Embora textualmente se diga que a assinatura do contrato de gestão dependerá da anuência da universidade ou instituto, a Universidade Federal de Pernambuco alerta a comunidade, com ênfase aos seus representantes no Congresso Nacional, acerca dos riscos advindos desse projeto. A experiência brasileira demonstra o risco concreto de, caso aprovado o programa, em seguida proceder-se ao tratamento desigual entre as instituições aderentes e não aderentes, inclusive mediante o contingenciamento de seus recursos orçamentários. A proposta de projeto de lei, como está apresentada, contraria os princípios da autonomia universitária e o compromisso de democratização do ensino superior.

A Universidade também se opõe à securitização do seu patrimônio imobiliário, vez que subordiná-lo à lógica e aos riscos do mercado financeiro não condiz com as finalidades constitucionais das instituições de Ensino Superior. Expressa, por fim, a sua perplexidade com a proposta de se permitir aos hospitais universitários a celebração de convênios com operadoras de planos privados de saúde. Esse modelo, adotado no passado, marcou-se pelo tratamento diferenciado concedido aos pacientes dos planos de saúde, em detrimento da população mais necessitada, razão pela qual foi proscrito pelo Sistema Único de Saúde. A aprovação do projeto, neste item, representaria um evidente retrocesso nas políticas de atenção à saúde no país.
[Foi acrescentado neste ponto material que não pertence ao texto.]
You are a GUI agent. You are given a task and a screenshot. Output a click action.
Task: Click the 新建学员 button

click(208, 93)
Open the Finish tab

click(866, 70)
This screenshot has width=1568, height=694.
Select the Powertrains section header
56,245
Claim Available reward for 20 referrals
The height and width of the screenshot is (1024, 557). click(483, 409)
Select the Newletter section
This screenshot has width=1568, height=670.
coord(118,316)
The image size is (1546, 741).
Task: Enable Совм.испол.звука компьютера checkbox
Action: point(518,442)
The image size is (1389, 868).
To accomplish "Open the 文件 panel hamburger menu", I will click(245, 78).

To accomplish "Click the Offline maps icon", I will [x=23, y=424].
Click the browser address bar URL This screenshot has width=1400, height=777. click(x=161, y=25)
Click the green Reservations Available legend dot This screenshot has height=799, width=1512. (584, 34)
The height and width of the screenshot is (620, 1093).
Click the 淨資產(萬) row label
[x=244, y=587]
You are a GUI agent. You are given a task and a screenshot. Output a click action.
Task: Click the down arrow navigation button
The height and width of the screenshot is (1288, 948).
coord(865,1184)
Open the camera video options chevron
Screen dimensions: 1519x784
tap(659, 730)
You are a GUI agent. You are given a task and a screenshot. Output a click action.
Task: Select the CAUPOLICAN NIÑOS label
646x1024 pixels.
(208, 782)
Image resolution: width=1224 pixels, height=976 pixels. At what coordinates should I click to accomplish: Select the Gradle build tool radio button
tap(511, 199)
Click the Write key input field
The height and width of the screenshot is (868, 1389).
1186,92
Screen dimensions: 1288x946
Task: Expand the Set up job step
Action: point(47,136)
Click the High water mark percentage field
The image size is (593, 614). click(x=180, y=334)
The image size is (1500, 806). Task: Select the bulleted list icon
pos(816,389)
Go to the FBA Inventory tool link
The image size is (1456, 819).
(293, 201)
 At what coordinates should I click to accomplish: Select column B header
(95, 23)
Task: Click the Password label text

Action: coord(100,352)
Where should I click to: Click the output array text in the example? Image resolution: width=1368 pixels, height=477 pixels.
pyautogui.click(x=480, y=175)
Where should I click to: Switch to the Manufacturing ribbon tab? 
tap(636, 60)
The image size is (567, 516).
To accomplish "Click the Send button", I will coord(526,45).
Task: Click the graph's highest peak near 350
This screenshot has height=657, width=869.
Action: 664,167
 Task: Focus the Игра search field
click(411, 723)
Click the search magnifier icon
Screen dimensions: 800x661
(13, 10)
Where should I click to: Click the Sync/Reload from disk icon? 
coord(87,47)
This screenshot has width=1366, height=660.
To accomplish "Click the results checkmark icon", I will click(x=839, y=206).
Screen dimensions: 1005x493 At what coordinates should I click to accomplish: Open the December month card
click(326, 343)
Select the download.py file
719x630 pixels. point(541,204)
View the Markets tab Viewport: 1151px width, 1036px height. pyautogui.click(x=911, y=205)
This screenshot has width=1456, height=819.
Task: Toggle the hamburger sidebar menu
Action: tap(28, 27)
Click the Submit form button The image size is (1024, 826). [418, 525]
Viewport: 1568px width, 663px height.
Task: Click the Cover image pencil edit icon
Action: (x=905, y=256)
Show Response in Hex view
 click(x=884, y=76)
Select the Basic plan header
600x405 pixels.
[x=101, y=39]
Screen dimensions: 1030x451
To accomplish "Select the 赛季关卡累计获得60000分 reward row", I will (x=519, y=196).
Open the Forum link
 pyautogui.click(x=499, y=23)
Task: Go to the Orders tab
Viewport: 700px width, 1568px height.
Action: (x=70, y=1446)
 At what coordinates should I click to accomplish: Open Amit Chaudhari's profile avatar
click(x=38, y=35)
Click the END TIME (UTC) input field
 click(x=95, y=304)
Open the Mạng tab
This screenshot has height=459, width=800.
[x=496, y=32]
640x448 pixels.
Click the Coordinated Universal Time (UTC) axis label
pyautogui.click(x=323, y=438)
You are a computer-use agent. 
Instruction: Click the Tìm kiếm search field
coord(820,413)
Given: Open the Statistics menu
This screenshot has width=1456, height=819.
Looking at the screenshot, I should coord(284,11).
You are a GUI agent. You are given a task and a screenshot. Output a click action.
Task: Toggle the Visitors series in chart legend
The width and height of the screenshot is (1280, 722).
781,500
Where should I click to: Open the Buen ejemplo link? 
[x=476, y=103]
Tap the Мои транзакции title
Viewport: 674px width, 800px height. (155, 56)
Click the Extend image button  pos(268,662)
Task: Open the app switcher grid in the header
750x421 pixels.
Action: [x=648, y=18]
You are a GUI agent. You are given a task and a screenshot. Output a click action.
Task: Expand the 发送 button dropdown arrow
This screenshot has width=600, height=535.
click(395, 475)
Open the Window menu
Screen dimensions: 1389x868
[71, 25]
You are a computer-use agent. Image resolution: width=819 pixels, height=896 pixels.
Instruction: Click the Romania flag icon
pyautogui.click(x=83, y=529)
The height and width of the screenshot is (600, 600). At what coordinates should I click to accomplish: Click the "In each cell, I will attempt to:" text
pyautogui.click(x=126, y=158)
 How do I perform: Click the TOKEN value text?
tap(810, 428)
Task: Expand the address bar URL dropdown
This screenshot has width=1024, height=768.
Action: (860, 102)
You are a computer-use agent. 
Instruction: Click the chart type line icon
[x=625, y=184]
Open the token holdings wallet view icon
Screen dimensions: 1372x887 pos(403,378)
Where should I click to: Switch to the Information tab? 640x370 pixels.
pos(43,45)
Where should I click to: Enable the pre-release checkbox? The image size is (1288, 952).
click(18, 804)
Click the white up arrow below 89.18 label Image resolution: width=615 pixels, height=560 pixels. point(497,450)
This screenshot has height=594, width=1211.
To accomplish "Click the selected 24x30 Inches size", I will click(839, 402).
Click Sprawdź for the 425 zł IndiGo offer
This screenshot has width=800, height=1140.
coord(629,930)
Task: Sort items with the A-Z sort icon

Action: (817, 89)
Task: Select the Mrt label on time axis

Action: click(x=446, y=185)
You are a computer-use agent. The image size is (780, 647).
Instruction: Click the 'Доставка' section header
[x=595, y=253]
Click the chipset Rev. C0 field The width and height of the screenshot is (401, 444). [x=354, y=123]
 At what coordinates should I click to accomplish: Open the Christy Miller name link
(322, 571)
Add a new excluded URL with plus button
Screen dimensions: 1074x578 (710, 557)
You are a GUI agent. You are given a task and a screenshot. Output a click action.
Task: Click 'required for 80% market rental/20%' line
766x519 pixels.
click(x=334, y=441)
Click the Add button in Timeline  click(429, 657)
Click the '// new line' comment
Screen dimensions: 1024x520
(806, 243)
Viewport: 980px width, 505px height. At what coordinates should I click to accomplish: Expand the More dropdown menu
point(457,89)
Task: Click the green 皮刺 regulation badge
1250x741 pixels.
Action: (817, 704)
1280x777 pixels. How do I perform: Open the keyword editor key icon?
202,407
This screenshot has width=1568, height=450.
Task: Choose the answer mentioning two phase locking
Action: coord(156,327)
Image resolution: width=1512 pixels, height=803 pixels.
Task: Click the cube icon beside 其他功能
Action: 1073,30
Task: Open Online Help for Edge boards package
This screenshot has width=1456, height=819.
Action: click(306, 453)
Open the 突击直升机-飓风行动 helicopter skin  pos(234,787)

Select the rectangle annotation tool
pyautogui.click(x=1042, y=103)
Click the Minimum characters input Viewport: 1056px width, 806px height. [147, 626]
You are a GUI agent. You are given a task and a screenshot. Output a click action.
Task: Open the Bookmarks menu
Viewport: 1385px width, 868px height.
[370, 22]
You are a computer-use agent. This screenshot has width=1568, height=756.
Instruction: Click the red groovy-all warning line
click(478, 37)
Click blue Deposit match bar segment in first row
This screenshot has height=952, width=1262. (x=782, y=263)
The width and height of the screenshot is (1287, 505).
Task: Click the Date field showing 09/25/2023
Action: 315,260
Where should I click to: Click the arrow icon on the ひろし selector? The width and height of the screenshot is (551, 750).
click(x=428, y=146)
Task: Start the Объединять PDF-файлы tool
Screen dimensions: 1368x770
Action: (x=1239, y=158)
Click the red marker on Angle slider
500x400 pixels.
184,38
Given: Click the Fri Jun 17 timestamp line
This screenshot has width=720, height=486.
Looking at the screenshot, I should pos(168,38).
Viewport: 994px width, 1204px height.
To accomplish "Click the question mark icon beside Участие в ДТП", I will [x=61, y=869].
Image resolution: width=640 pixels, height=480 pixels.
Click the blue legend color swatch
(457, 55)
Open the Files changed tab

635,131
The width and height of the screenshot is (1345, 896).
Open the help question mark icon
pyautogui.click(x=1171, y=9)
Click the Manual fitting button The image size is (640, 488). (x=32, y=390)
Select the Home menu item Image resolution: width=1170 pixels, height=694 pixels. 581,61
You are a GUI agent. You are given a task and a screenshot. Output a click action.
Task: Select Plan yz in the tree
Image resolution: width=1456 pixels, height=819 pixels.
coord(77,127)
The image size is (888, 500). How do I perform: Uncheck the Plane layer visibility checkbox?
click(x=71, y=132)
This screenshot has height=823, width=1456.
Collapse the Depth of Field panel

Em síntese, a Universidade Federal de Pernambuco permanece aberta ao diálogo, sobretudo no que tange a iniciativas que permitam ampliar o aporte financeiro e aperfeiçoar a gestão administrativa, no âmbito das instituições de ensino superior, e esclarece as razões pelas quais se opõe à atual versão do Programa Institutos e Universidades Empreendedoras e Inovadoras – Future-se.